WORK TO COMPLETE: Take every line from the data that has the word "agent" in it.

[Stored data entries]

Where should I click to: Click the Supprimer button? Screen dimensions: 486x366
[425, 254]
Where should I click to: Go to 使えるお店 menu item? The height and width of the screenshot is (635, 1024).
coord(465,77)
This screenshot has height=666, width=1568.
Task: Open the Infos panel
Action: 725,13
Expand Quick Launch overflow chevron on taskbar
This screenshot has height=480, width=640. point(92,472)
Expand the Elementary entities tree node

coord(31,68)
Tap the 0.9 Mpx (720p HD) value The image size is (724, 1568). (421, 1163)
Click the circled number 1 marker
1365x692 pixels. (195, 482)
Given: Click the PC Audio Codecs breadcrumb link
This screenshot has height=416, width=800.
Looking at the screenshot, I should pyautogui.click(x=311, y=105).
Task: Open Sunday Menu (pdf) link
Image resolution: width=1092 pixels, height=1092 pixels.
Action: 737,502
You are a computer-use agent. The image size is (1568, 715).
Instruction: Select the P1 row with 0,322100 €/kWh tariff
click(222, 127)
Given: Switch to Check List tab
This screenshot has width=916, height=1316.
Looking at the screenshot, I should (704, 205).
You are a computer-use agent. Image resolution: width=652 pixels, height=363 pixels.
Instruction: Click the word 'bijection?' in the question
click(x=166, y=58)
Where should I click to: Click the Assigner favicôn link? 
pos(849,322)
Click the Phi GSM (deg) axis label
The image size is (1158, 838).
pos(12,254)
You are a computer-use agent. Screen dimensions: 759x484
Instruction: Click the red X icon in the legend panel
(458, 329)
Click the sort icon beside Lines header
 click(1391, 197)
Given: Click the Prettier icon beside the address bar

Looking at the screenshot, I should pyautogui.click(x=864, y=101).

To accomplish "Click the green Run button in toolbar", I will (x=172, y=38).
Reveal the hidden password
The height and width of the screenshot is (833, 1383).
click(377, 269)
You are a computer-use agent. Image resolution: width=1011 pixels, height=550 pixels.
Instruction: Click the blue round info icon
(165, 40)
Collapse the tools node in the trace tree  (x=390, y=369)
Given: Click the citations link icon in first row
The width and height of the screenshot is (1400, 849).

TASK OUTPUT:
You are a computer-use agent. The image size is (1568, 715).
You are a computer-use agent. Image resolution: width=652 pixels, height=363 pixels.
You are a computer-use agent. Screen dimensions: 759x484
You are a computer-use agent. Image resolution: width=1011 pixels, height=550 pixels.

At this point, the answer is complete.